Following on my earlier post about the many little C++ papercuts that we all deal with everyday, comes std::string_view and says “hold my beer.”

Before C++17, passing a string around without copying it was an exercise in frustration. You had std::string const&, which was fine if you actually had a std::string, but if you didn’t, this required a conversion (and, potentially, a heap allocation).

And, of course, you had old-faithful: char const*. It worked, but if you had a std::string you needed to tack on an awkward .c_str() since std::string (sanely) doesn’t implicitly convert to a char const*. And, of course, you had to carefully check whether the pointer was ~~NULL~~ nullptr and, if you needed the length, you had to do an O(n) strlen call.

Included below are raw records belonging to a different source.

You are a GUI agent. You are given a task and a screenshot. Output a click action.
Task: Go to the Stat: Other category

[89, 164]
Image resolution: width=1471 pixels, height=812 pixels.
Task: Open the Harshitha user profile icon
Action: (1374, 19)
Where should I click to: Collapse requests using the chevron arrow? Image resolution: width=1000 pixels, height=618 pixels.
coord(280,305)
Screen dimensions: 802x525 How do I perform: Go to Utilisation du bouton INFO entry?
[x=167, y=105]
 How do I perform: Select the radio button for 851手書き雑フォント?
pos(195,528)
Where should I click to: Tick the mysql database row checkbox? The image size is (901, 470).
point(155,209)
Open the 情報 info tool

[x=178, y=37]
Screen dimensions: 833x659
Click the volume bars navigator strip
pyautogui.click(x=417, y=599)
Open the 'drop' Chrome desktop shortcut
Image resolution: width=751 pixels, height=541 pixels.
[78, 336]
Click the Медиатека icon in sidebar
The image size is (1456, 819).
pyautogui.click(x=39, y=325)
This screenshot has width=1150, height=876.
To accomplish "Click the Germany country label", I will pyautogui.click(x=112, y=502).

There simply was no efficient, universal, non-owning reference to a contiguous sequence of characters. And then along came std::string_view: a simple, lightweight, non-owning view. No ownership semantics, no allocations, no fuss. You could construct one from a std::string, from a const char*, from a pointer-and-length pair, or just default-construct an empty one.

It was a simple and elegant abstraction that we needed to write better, cleaner code.

And then the committee decided that constructing a string_view from a const char* that is nullptr should be undefined behavior.

The state of affairs

Let’s be precise about what we’re dealing with. A default-constructed std::string_view has data() == nullptr and size() == 0. This is a perfectly valid, well-defined state. The standard guarantees it:

    std::string_view sv;
    assert(sv.data() == nullptr);  // guaranteed
    assert(sv.size() == 0);        // guaranteed
    assert(sv.empty());            // guaranteed

So far, so good. But now try this:

    const char* p = nullptr;
    std::string_view sv(p);  // undefined behavior!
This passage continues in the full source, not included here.